Text excerpt =>
•••••

# How does the Schengen 90 day tourist visa work?



## ieatfood88 (Jan 8, 2014)

Okay, so I went to Germany in October last year on the 10. I was in Berlin and Paris from the 10th-19th. I then went to Great Britian from the 19th-27th. I entered into Hamburg on the 27th and I landed in the US on the 5th of November. Sooooo I was in the Schengen area for 18 days? I was planning a trip back to Germany in March but my 180 mark ends on the 7th of April. So, what I am really asking is, can I go to the Schengen area in March for about a month and on the day that my 180 clock ends, I can leave and come back in the same day and my clock resets? I'm really confused about all of this. 
I thought about going to Casablanca for awhile and then hoping over to Paris...ughhh, so confusing!

Can someone enlighten me please?


----------



## Nononymous (Jul 12, 2011)

•••••

Listed records =>
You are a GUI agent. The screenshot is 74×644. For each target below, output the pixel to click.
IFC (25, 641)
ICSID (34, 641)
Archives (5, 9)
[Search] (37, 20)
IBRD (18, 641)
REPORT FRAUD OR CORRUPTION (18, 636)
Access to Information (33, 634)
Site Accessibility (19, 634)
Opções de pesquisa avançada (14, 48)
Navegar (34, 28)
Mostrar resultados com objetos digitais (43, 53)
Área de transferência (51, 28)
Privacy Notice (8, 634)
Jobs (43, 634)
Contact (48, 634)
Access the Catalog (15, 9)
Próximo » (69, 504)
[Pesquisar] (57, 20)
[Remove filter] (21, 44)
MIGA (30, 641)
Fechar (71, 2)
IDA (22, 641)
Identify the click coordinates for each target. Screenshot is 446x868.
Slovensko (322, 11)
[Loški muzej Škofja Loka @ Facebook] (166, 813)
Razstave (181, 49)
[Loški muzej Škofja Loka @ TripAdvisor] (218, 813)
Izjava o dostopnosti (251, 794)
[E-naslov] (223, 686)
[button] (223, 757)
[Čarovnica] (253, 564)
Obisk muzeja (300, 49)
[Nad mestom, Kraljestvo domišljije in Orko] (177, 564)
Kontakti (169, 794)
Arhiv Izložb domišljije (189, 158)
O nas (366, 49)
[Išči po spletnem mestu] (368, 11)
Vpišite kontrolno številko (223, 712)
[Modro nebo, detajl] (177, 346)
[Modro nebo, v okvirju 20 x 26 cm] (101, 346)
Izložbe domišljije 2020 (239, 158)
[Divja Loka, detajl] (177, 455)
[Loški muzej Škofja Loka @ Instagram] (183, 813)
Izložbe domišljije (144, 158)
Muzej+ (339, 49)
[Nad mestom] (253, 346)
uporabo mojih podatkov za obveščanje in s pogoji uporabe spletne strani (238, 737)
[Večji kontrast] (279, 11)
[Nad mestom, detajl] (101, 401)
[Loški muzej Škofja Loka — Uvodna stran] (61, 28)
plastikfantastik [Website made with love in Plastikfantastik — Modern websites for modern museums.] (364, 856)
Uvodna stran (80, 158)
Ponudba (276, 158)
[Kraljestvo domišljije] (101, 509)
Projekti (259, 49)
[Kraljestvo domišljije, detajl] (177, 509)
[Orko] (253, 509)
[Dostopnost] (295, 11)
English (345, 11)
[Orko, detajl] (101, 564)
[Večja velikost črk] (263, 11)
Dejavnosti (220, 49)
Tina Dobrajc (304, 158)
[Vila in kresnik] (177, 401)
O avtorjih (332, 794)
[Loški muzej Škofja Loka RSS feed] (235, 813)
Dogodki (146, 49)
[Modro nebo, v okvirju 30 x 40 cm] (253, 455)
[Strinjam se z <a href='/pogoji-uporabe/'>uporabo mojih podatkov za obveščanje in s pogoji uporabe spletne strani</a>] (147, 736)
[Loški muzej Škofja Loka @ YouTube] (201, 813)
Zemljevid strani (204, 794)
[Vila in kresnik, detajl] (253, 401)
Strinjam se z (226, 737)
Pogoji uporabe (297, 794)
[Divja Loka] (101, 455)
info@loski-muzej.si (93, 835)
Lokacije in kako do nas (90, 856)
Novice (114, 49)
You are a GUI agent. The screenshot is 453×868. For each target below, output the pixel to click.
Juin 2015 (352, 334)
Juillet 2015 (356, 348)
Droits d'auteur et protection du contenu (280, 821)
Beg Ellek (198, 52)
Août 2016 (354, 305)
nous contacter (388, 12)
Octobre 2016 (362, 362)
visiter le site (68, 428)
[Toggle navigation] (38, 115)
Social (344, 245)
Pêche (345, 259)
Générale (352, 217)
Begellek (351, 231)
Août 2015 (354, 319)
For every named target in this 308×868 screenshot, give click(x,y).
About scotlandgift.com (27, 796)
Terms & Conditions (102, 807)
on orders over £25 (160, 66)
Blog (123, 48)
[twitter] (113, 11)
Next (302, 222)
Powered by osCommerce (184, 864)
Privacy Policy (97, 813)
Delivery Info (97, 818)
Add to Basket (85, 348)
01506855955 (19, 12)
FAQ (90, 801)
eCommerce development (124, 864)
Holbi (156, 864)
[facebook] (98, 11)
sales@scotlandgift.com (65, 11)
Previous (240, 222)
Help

•••••

Short exercise A =>
Please retype the Schengen visa thread word for word, starting at "## ieatfood88 (Jan" and ending at "all of this.".
Short exercise B =>
Continue the Schengen visa thread from the point where it stops.
The records have no connection to the Schengen visa thread.

Task answer A =>
## ieatfood88 (Jan 8, 2014)

Okay, so I went to Germany in October last year on the 10. I was in Berlin and Paris from the 10th-19th. I then went to Great Britian from the 19th-27th. I entered into Hamburg on the 27th and I landed in the US on the 5th of November. Sooooo I was in the Schengen area for 18 days? I was planning a trip back to Germany in March but my 180 mark ends on the 7th of April. So, what I am really asking is, can I go to the Schengen area in March for about a month and on the day that my 180 clock ends, I can leave and come back in the same day and my clock resets? I'm really confused about all of this.

Task answer B =>
I would check with a consulate to be sure, but I think the rule of thumb is never more than 90 days per 180 day period. So think of the 180 days as a moving window, and as long as you never exceed 90 days within that window, you're good. The way I understand it, come March your clock would not reset to give you a full 90 at exactly 180 days after you entered back in October. I'm too lazy to do the math in terms of how long you could stay after arriving in March, but it shouldn't be terribly complex.


----------



## expatgal (Mar 4, 2013)

It works.....90 days in and 90 days out. Somewhere in the forums, posters have worked this out with examples. You'll need to search. Of course you could contact a cunsulate and ask, but don't count on a reply.
You're allowed 180 days at one strecth in the UK, why don't you fly into the UK for the days needed, and then take the chunnel over to France?
The UK isn't part of the Schen...for days allowed, and also the Republic of Ireland...you may have 90 days there, but be careful of combining the UK and IE..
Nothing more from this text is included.